→ Extracted entries:
<<<<

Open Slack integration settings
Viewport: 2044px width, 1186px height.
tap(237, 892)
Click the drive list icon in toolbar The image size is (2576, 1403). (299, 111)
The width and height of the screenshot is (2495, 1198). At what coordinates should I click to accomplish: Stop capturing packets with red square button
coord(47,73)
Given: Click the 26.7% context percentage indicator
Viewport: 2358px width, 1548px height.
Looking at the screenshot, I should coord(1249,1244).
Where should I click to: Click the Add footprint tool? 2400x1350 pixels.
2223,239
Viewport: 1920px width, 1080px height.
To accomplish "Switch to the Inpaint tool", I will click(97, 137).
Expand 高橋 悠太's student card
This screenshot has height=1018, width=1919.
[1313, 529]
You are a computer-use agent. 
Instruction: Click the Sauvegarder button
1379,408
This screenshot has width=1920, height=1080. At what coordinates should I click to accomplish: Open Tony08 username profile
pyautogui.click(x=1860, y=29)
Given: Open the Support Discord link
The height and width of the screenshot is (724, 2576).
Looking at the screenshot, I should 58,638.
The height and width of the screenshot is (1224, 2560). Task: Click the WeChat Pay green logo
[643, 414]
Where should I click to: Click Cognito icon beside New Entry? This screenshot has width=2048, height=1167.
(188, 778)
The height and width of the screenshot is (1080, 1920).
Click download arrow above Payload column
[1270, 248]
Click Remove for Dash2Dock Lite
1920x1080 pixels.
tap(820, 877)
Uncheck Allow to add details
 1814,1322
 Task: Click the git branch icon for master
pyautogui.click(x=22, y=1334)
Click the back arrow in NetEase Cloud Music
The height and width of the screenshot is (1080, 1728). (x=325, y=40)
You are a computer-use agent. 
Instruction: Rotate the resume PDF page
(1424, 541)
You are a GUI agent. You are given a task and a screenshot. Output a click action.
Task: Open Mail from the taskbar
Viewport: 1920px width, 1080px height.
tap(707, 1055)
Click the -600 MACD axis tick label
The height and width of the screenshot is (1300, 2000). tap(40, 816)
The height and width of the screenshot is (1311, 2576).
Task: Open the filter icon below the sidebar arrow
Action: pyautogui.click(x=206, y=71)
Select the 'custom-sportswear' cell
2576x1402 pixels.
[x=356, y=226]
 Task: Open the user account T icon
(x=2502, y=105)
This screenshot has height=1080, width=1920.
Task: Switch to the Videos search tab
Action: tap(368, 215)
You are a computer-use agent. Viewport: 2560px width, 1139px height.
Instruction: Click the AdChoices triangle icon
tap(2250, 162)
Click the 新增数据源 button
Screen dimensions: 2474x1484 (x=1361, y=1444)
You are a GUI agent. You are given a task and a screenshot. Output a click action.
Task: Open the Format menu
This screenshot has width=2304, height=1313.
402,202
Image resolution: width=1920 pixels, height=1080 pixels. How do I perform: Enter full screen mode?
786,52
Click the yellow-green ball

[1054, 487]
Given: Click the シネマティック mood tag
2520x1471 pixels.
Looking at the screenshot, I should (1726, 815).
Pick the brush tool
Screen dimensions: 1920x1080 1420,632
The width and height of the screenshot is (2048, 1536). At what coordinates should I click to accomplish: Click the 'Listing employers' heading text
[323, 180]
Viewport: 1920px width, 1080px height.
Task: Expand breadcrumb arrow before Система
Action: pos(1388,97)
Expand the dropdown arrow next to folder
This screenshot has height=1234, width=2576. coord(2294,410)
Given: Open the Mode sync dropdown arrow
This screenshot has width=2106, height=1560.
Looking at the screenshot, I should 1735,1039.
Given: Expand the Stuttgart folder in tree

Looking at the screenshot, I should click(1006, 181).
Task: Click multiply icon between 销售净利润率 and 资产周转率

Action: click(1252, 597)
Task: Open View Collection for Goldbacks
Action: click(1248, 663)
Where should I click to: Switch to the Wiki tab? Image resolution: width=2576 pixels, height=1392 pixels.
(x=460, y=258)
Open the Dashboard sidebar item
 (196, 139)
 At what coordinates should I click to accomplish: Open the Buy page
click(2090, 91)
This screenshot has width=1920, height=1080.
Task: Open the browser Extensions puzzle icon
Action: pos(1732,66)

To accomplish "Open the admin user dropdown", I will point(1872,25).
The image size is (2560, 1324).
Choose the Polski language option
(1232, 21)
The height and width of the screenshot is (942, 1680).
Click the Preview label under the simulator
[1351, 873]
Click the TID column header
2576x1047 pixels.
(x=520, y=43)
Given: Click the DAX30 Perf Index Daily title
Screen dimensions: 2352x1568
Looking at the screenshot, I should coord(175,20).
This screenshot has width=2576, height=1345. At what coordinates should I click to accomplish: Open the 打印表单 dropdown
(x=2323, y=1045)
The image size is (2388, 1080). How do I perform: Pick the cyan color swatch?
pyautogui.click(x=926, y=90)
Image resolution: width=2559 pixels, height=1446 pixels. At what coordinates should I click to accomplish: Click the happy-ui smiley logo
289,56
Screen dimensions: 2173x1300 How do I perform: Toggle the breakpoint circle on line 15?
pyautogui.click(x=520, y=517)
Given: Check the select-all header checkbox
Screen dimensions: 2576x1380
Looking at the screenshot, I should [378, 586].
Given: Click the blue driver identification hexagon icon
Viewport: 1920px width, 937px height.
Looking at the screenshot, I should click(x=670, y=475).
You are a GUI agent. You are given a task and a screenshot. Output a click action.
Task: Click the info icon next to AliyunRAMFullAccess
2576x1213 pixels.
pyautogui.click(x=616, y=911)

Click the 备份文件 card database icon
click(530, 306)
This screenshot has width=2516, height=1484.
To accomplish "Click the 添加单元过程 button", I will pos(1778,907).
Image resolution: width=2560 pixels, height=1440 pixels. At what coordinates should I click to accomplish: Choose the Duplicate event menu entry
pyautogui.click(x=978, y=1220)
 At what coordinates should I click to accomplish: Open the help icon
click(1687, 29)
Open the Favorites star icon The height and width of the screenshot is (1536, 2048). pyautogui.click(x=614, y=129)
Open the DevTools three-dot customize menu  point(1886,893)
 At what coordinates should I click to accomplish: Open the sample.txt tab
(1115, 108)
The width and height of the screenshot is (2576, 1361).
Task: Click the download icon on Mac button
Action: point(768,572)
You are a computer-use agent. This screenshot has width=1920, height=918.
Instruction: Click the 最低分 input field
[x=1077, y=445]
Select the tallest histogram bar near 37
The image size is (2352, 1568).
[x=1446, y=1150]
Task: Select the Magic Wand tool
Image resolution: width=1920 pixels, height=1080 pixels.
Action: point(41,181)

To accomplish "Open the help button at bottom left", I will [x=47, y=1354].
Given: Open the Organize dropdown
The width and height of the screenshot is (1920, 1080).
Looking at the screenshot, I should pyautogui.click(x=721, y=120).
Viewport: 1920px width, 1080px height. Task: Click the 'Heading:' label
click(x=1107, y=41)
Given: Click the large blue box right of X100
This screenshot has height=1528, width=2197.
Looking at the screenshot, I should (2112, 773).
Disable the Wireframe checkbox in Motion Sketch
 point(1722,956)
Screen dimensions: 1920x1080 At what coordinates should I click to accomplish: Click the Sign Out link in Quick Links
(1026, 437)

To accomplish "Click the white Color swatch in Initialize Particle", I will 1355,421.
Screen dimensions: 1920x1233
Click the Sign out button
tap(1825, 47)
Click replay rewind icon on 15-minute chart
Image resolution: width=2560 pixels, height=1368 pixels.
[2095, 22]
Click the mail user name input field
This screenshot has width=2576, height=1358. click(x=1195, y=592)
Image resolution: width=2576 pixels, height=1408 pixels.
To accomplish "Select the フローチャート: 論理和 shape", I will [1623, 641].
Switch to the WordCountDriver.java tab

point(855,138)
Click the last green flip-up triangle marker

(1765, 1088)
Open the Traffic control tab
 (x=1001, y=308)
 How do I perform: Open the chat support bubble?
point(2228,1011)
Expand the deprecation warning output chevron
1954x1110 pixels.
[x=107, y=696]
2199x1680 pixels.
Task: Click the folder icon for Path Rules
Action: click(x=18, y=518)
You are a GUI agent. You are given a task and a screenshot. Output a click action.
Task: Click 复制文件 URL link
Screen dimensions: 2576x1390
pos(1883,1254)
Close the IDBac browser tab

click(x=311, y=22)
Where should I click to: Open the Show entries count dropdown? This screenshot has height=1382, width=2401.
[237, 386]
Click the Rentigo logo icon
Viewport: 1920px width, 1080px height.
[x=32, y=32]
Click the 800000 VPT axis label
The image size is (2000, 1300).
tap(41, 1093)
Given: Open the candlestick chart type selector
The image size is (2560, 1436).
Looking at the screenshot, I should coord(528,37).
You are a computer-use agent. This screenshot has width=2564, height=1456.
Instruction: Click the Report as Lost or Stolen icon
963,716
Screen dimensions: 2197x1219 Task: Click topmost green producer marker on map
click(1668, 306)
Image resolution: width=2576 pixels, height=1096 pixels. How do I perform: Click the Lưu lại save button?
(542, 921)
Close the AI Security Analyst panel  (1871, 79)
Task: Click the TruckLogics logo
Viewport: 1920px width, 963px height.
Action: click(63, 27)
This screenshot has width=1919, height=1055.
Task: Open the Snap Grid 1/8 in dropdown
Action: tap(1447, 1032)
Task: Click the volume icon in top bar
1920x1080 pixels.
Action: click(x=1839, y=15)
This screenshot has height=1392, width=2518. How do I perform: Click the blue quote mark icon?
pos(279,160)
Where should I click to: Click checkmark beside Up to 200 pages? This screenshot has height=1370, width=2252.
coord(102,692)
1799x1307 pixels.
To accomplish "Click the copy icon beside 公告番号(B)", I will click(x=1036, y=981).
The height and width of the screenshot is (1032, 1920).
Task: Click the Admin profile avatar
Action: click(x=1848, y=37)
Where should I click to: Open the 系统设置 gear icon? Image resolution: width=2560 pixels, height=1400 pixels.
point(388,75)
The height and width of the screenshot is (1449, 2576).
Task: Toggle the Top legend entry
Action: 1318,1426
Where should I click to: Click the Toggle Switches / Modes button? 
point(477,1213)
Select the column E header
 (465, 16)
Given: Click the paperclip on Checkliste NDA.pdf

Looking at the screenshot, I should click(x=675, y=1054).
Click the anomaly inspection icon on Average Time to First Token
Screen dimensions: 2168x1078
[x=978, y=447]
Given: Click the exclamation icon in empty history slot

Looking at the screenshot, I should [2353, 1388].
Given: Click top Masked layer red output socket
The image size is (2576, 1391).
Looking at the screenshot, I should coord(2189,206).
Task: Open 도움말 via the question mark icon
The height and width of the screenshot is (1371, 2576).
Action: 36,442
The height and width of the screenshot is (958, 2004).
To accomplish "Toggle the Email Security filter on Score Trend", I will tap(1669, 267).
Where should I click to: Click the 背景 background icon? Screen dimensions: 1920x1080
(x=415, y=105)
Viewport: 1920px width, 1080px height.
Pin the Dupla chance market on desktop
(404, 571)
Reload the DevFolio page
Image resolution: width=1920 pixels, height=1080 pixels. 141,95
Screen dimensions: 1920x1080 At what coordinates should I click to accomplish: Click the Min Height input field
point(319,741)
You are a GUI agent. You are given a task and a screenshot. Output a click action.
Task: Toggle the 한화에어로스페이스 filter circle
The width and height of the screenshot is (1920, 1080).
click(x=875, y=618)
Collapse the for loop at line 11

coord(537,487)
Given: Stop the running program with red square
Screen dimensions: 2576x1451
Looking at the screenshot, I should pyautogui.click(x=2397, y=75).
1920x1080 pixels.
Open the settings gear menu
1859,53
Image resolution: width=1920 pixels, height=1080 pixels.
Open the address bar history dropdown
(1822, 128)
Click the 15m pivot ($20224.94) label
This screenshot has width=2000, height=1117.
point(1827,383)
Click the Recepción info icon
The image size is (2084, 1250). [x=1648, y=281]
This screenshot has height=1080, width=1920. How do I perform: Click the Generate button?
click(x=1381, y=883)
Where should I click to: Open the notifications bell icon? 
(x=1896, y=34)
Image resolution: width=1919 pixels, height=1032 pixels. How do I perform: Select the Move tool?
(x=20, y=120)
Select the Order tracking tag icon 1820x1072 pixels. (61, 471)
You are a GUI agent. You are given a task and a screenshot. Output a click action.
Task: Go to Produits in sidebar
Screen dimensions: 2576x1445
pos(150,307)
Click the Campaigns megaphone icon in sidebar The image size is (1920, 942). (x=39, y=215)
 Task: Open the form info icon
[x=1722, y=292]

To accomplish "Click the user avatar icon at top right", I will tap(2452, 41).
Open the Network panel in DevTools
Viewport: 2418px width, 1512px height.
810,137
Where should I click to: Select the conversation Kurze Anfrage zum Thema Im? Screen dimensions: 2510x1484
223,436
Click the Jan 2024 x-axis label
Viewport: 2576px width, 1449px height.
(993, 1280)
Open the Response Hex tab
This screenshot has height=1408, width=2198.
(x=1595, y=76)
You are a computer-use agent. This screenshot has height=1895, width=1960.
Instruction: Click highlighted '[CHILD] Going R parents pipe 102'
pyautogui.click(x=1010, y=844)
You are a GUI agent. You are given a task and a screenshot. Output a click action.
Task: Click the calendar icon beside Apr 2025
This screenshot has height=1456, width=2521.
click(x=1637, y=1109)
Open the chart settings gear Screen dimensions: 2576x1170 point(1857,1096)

>>>>

→ Work request: Repeat the entries above exactly, from the first line through the line containing "Given: Click the 26.7%".

→ Result:
Open Slack integration settings
Viewport: 2044px width, 1186px height.
tap(237, 892)
Click the drive list icon in toolbar The image size is (2576, 1403). (299, 111)
The width and height of the screenshot is (2495, 1198). At what coordinates should I click to accomplish: Stop capturing packets with red square button
coord(47,73)
Given: Click the 26.7% context percentage indicator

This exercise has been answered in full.